Digital Transformation and Automation in Healthcare
According to the Labor Department, four million people quit their jobs in April 2021. In the healthcare sector, that’s left many practices short-staffed. Hiring is very competitive, and remaining staff members often feel overwhelmed and overworked.
To alleviate the issue, many practices are turning to automated workflows to replace manual tasks.
Appointment scheduling is one example. For years, healthcare practices including dental and optometry offices urged patients to call the practice to make an appointment. About a third of phone calls would end up going to voicemail or patients would hang up while on hold. If the patient did reach the scheduling team, the phone calls would often be time-consuming, and only about half would end with a booked appointment.

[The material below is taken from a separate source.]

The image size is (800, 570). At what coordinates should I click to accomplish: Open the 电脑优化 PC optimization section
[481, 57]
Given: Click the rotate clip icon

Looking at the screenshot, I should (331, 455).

Now healthcare practices are utilizing 24/7 live chat services to engage website visitors anytime of the day or night. Live chat provides instant gratification for people seeking answers to questions, provides excellent customer service, and can facilitate appointments either by scheduling directly into the practice management system software or by collecting the relevant details and sharing them via a HIPAA-compliant method with the practice’s scheduling team, who can then follow up and finish the appointment process.
Online appointment booking, which is also called direct scheduling, is another way to automate the scheduling process. People are used to booking restaurant reservations and travel plans online. Before the pandemic, many healthcare practices were hesitant to adopt online scheduling technology. Now, they see the value of it. The healthcare team can establish parameters such as which days and times they want to allow online scheduling, the types of procedures, and even which healthcare providers are eligible for online scheduling.

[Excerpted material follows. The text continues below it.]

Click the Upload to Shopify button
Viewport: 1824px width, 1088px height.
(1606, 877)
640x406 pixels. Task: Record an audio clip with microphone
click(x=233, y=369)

People expect to see a “Schedule Now” button on websites, and it can even be placed on Google My Business listings, Facebook pages, Yelp pages, and other sites. It gives patients the convenience to select the best day and time for them, and it reduces the amount of time the office staff has to spend on the phone.
Automated appointments reminders by phone and by text message are another example of shifting a manual process to a digital workflow. By reducing the amount of time the front desk team spends on the phone, they are now available to focus more on the patients in the office and their other tasks.
Adding Automation to Payment Processing
The automation in payment processing workflows is where healthcare providers see more benefits. Pre-pandemic, many practices still collected payment at the checkout desk, manually set up payment plans, and mailed paper invoices that could take weeks to reconcile. These were time-consuming tasks that became stressful for short-staffed practices.
Patients now want the convenience of being able to pay through digital options such as Apple Pay or Google Pay, through ACH payments directly from their bank account, through their mobile device, or through an online portal. The pandemic ushered in the age of contactless payments and people want to be able to pay without having to hand over a physical card.
People are used to Amazon’s model of having their credit card saved on file so they don’t have to type in their credit card number each time, and they like the ability to spread payments over several months. Healthcare companies can set up automated recurring payments with digital reminders that are sent to patients’ cell phones and email addresses. When patients receive the reminders, they click the link to go to a HIPAA-compliant payment portal and can see their transaction history and payment information all in one place.
By leveraging automation and digital innovations, healthcare providers give patients the tools and functionality they want to communicate, schedule appointments, and pay their bills easily. More importantly, the technology automates time-consuming tasks so it takes less time and fewer people to manage. That alleviates the stress on short-staffed teams, and provides a win-win for patients and healthcare providers alike.